### [ASSIGNMENT]
An exact copy of the records is needed; please leave the images out.

------ RECORDS SUPPLIED

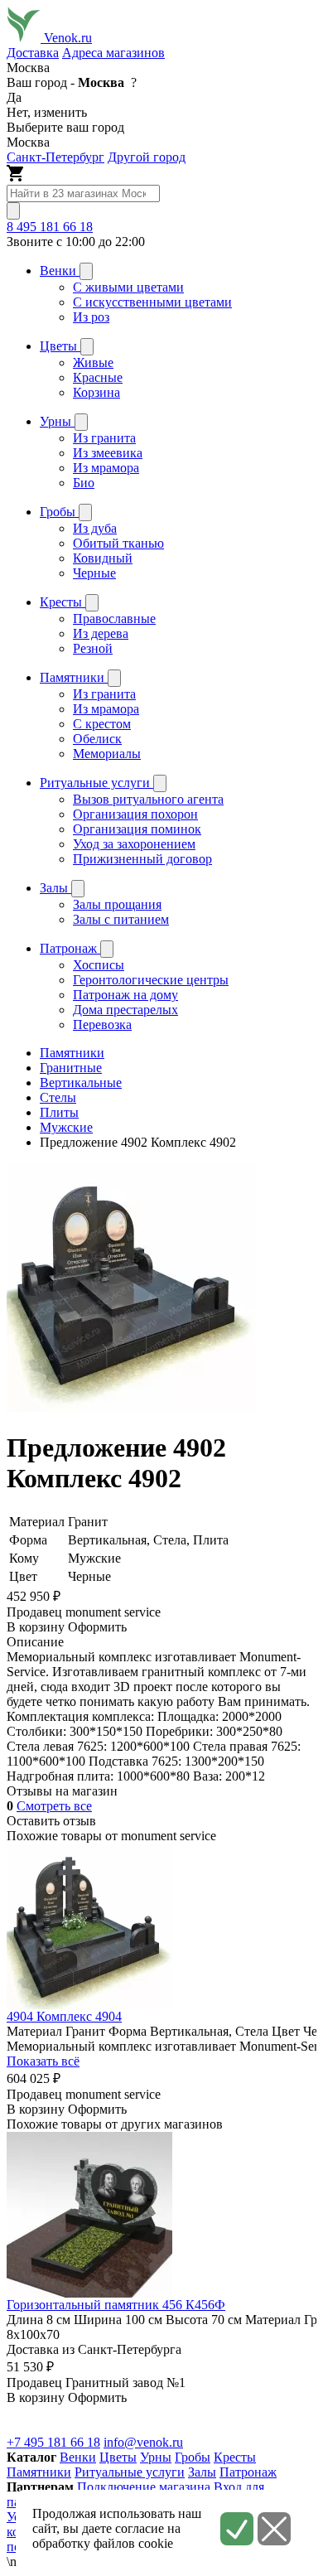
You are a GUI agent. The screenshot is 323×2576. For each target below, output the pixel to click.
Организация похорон (135, 814)
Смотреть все (54, 1806)
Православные (114, 618)
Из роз (91, 317)
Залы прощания (117, 904)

------------

### [EXERCISE OUTPUT]
You are a GUI agent. The screenshot is 323×2576. For each target below, output the pixel to click.
Организация похорон (135, 814)
Смотреть все (54, 1806)
Православные (114, 618)
Из роз (91, 317)
Залы прощания (117, 904)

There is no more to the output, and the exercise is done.